Measurement of Serum Estradiol Levels in Postmenopausal Women—Reply

Author Affiliations
 

Stephen J.LurieMD, PhD, Senior EditorIndividualAuthor

JAMA. 2002;288(4):450-451. doi:10.1001/jama.288.4.446

In Reply: We agree with Dr Stanczyk that it is preferable to measure very low levels of estradiol using assays that have a purification step and that have been tested for reproducibility at the very low levels of estradiol that we studied. According to SciCor (Covance) Central Laboratory Services (Indianapolis, Ind), the double antibody method that we used is specific to estradiol: there is 12.5% cross-reactivity with estrone and no more than 6% cross-reactivity with other estrogen metabolites, and no significant cross-reactivity with nonestrogens. Nevertheless, these measurements were made nearly 8 years ago for the purpose of determining whether participants were postmenopausal. We took advantage of those existing data to test our hypotheses. If the estradiol assay had less than optimal reliability, this would add random error to the estradiol levels. This random error would have caused us to underestimate the magnitude of the associations between estradiol, raloxifene treatment, and breast cancer risk, and thus our estimates are probably conservative.
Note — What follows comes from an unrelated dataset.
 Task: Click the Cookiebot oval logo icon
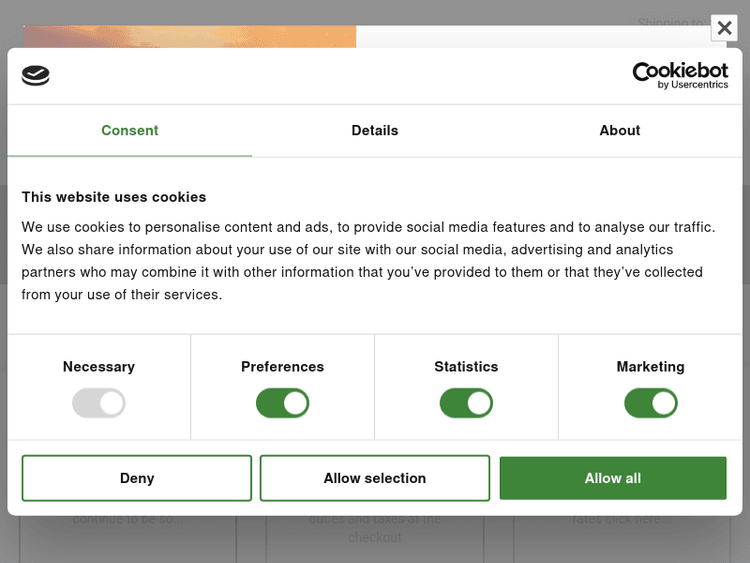[x=36, y=75]
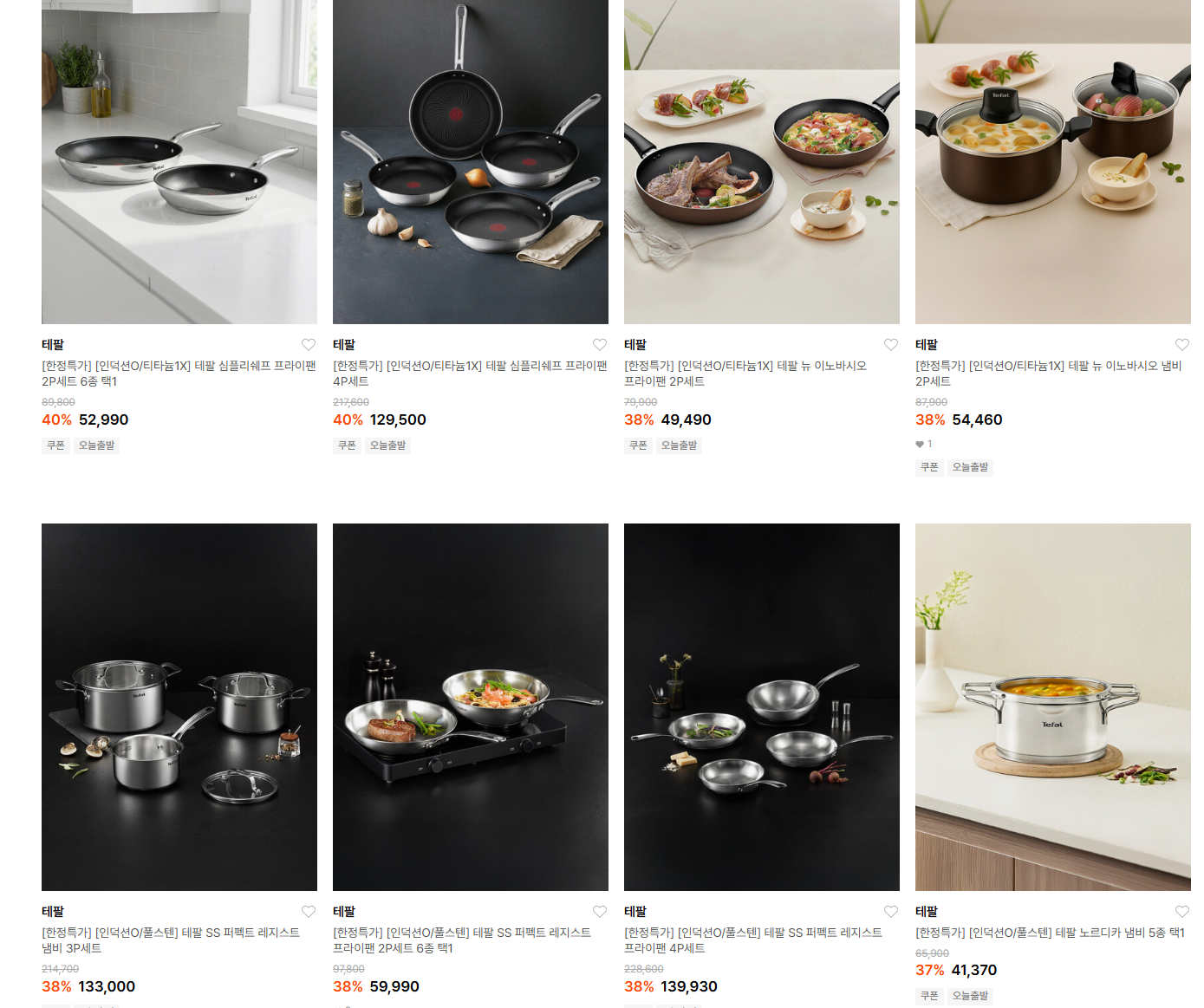The image size is (1204, 1008).
Task: View the brown pots with soup product photo
Action: [1053, 162]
We are in the process of confirming these observations using different validated and standardized ultrasensitive assays of estradiol in other randomized trials of selective estrogen receptor modulators. Until these results are available, we reiterate that it is premature for clinicians to base decisions about use of selective estrogen receptor modulators on routinely available measurements of estradiol.